Candice Kelsey : Fiction : Oct 2020

Fiction

Southern Legitimacy Statement: I grew up miles from Kentucky, spent summers in Tennessee, and married a guy from Tennessee. I consider the South my second home. Is that legitimate enough? Oh, my daughter will be attending Ole Miss in the fall.

Costumes for a Different Woman

The dresses in my closet
are costumes
for a different woman,
though I hide myself
in their silky textures.
The man asleep
in my bed
knows me best
in the dark.

~Linda Pastan

He grows smaller. Somehow he makes this old house feel draftier, like we live in a bank vault and he’s the balance dwindling toward the red.
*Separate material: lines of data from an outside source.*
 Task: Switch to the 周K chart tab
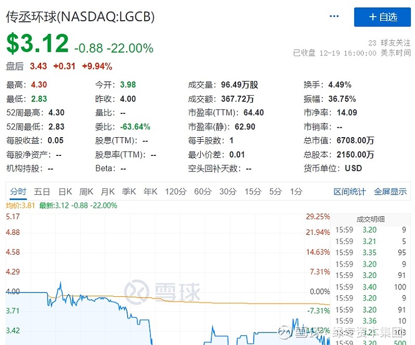pyautogui.click(x=86, y=191)
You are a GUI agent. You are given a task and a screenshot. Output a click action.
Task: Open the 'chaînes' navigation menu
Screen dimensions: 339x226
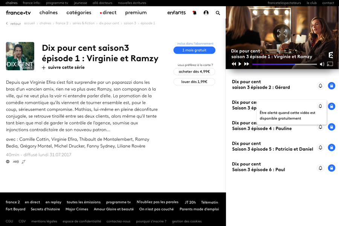coord(49,13)
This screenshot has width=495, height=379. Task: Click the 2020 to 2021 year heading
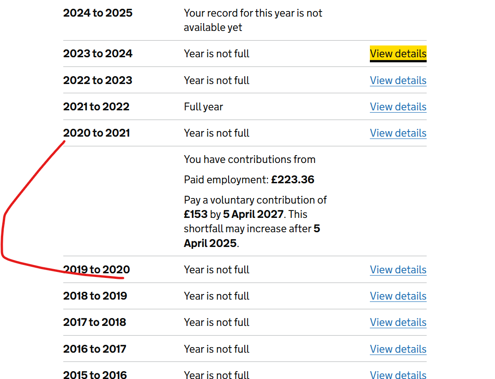click(x=97, y=133)
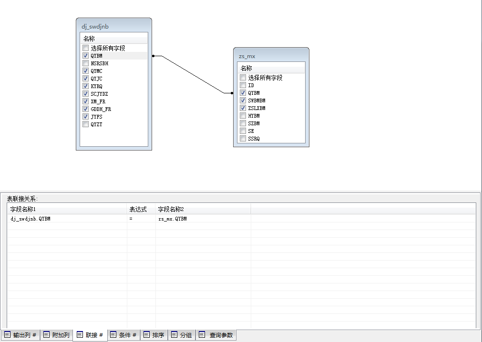Check the ID field in zs_mx

click(243, 85)
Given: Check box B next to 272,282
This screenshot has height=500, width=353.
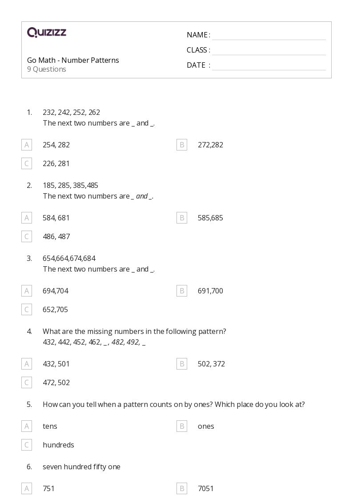Looking at the screenshot, I should point(182,145).
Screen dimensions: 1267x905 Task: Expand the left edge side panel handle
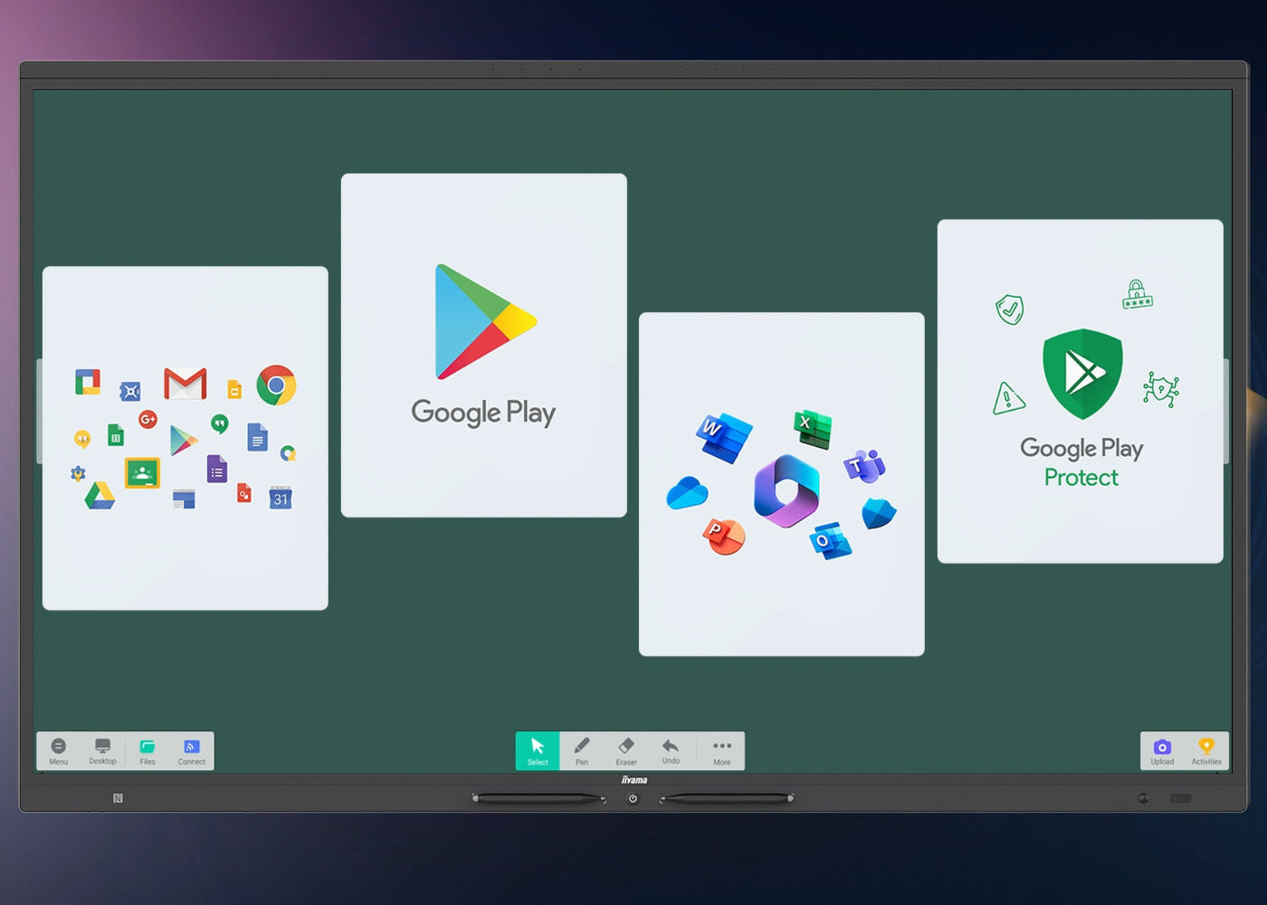(39, 412)
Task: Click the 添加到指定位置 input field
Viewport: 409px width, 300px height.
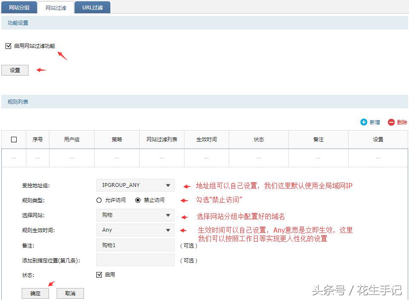Action: [135, 260]
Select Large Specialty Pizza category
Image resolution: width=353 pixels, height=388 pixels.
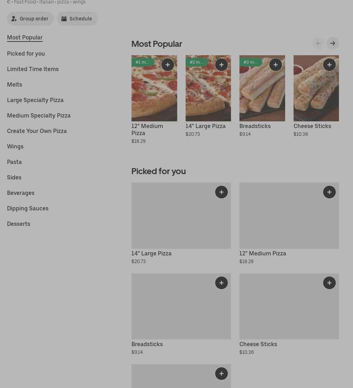tap(35, 100)
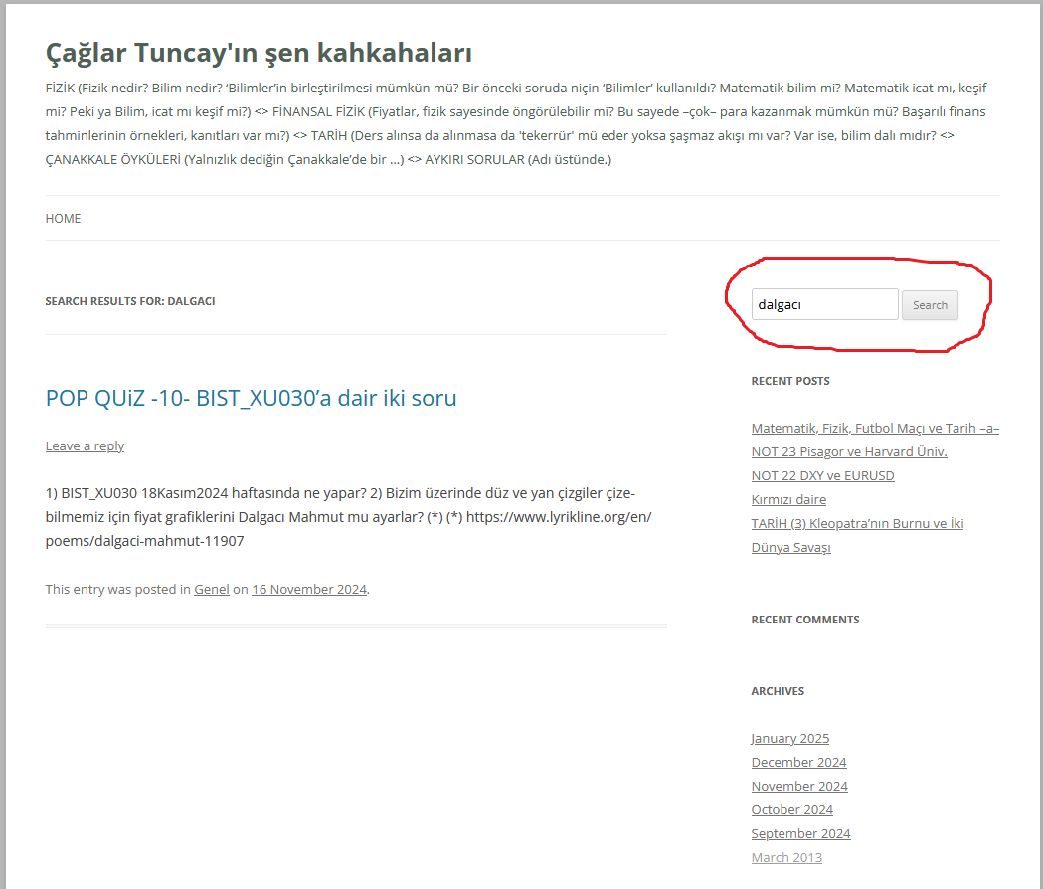
Task: Open the 'Kırmızı daire' recent post
Action: [788, 499]
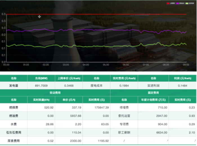Select the 委托运营 row label

point(124,116)
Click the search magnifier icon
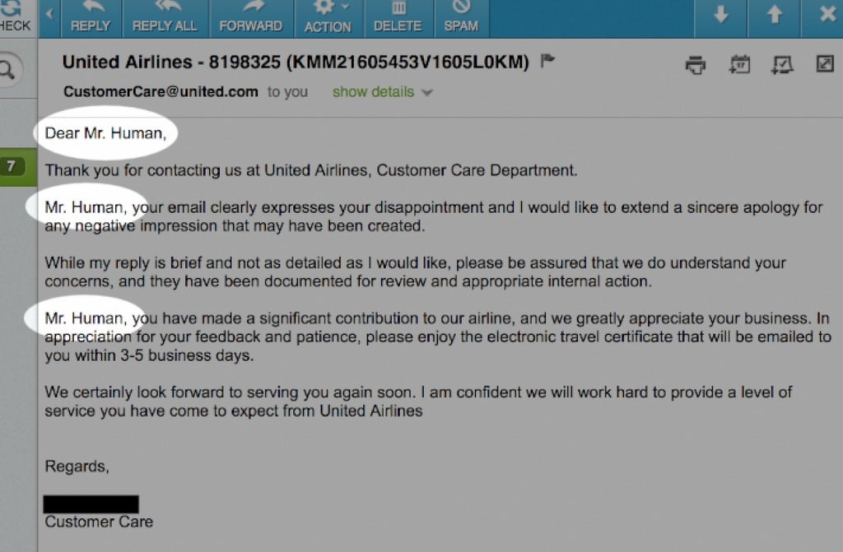843x552 pixels. tap(8, 71)
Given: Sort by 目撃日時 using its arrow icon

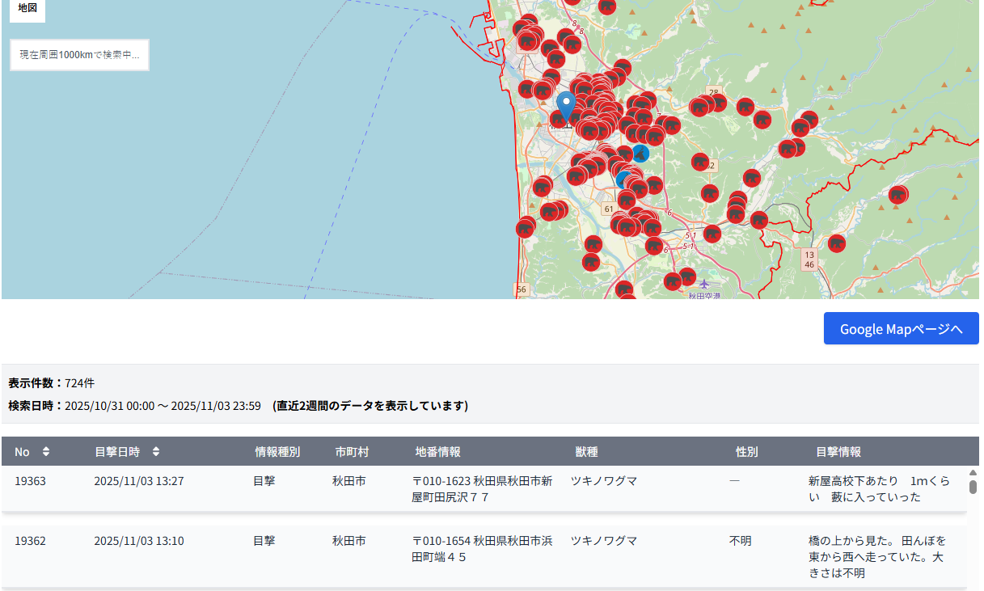Looking at the screenshot, I should click(156, 452).
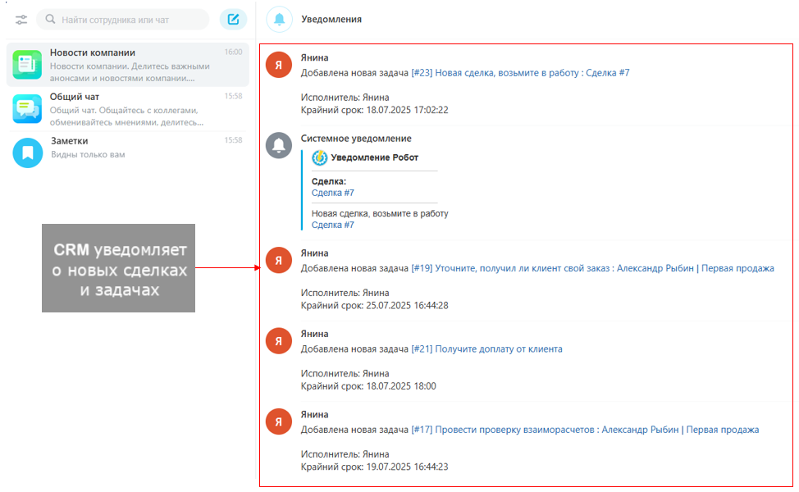This screenshot has width=799, height=492.
Task: Open chat list filter settings icon
Action: [x=21, y=19]
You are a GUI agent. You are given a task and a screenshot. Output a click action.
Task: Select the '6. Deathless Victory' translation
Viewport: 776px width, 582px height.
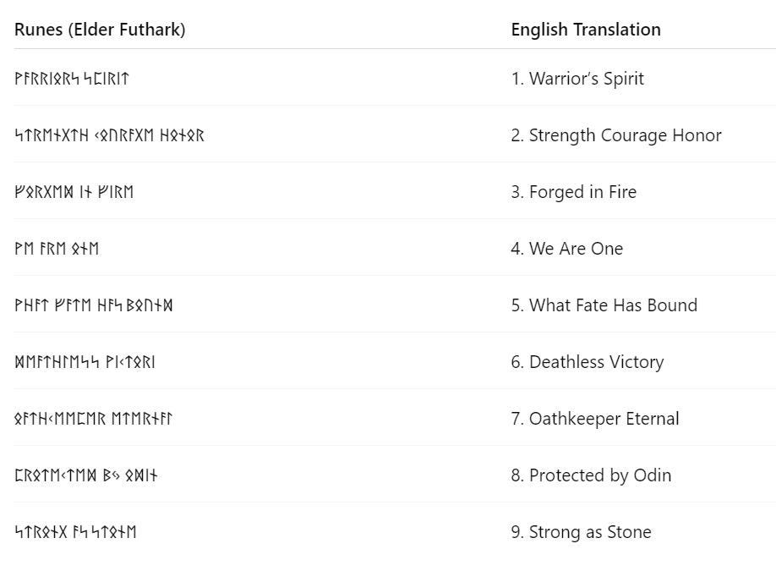(587, 362)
My crime, one of them anyway, is neglecting to lock the vault.


Cancer had been staking us out for months, and when we weren’t looking, it walked right through the front door. In its terrible mask with its slick urgent schemes, it would have snuck past the guards if we had any. Each day since then, I’ve searched for some forgotten cash drawer, some hidden drawer that contains piles of new, undamaged cells. Most nights I dream that I wear the terrible mask as I gather his pills into neat piles and plant them in the garden out back. They begin to sprout moments before I awake. The scent of loam remains.

Garter snakes prefer the tall grass. When they grow, they have to shed a layer of their skin; the rocks help the process. I’m sure there are countless ghostlike skins sleeping in the meadows across North America even now. But my husband is growing smaller. He is shedding himself. And I am the tall grass caressing his brittle hands.


Soon he will shed his warm bed, unhitch from this drafty house, and step over the mess Cancer made of our lives. There’s no costume to hide it. He will be so tiny I won’t be able to find him. I’ll search the drawers for clumps of his hair; I’ll scoop the cat litter extra carefully for lumps of his knuckles; I’ll sweep out the fireplace for remnants of his papery skin.


And then I’ll remember to lock the front door. Before I fall asleep, before I dream of my pill garden, before I begin the search for something Cancer didn’t steal, I’ll check that all the windows are shut tight. And I’ll scream loud enough to feel alive. Maybe I’ll even find forgiveness by myself in this drafty old house. And that will be the costume I wear.